IDmission, for example, provides a unique approach to MFA by adding a biometric layer to your current authentication process. Bank employees are required to present a keycard (something they have), a PIN (something they know), and a selfie (something they are, the biometric component). This biometric-enabled MFA ensures that employees have access to only the areas of your enterprise that they are authorized to access.
Better employee access control means fewer cases of identity theft and hacking. And that translates into fewer losses and a healthier bottom line.
There are essentially two ways to increase sales. 1. Acquire more new customers. 2. Get existing customers to conduct more transactions. Biometric identity authentication helps you do both.
Let’s start with how to increase sales by acquiring more customers. Last time we checked, almost 40% of potential new banking customers abandon traditional onboarding processes and head to a digital alternative provided by a competitor. Today’s bank customers want to access their accounts from any device, from any location, and at any time of the day or night. If your bank doesn’t offer this convenience and speed, your potential customers will go elsewhere.
Biometrics lowers your customer onboarding abandonment rate by making the process of identity verification quick, seamless and painless. Biometrics makes onboarding a new customer quick, easy and secure.
Now let’s talk about increasing sales from existing customers. Biometrics increases revenue from fees and interest by letting your customers choose their own experience (whether in-branch or virtual). When you let your customers bank the way that works for them, they do more of their banking with you. They pay bills, apply for loans, make purchases, send wire transfers, cash checks and plenty more—all enabled by the convenience, speed and security that biometrics provides.
An added bonus of biometrics is that satisfied customers remain customers. Biometrics reduces customer churn. Customers who enjoy the benefits that biometric identity verification offers continue doing their banking with your bank. The longer they remain with you, the more fee and interest income you generate. And the higher your lifetime customer value becomes.

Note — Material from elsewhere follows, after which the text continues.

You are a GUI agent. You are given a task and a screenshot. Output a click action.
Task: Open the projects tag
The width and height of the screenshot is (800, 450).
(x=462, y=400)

Biometrics gives your bank the option of reducing your footprint. By giving your customers a convenient, quick and seamless way to do their banking online, you reduce your reliance on bank branches and all of the overhead that goes with them.
But going branchless is only possible when the alternative you offer your customers equals or rivals the in-branch experience in terms of services offered, speed of service, customer experience—and ease of customer identity verification.

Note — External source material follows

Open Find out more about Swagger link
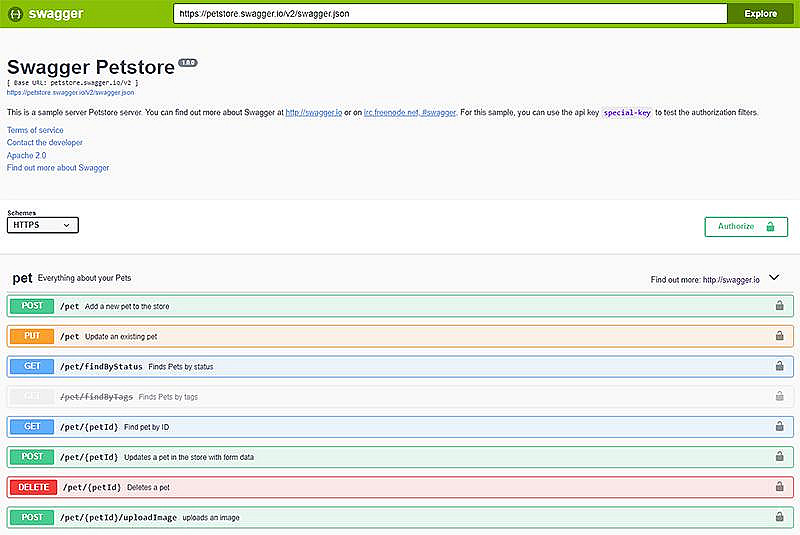This screenshot has height=535, width=800. pyautogui.click(x=58, y=168)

Deploying biometric identity verification gives you options. You can let customers open mobile wallets through biometrics while remaining compliant with regulations. You can partner with small businesses to act as your agents. You can offer customers the convenience of making payments using QR codes. All of these options allow you to reduce your number of branches, and to remove that overhead from your balance sheets.

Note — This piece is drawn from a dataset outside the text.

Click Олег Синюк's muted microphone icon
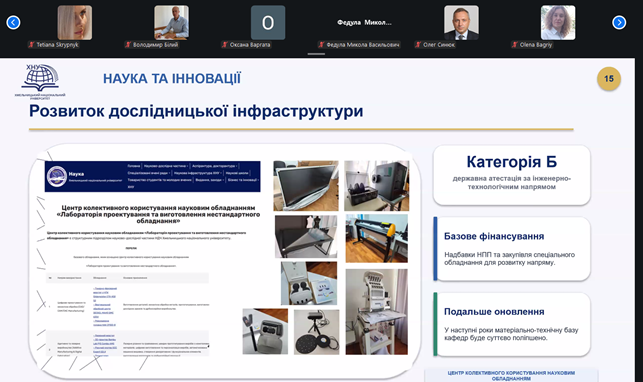643x382 pixels. [418, 45]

One thing you can be sure about is that the world won’t look the same after the COVID-19 pandemic has passed. Customers are enjoying the convenience of banking from home on any device, day and night, and you can expect that trend to continue.
If your bank wants to stay relevant to tomorrow’s customers—and stay competitive against today’s rivals—you should deploy biometric identity verification across your enterprise. Biometrics improves your bottom line by making banking transactions more secure, enhancing the customer experience, increasing security across all access control points, increasing sales, and reducing overhead.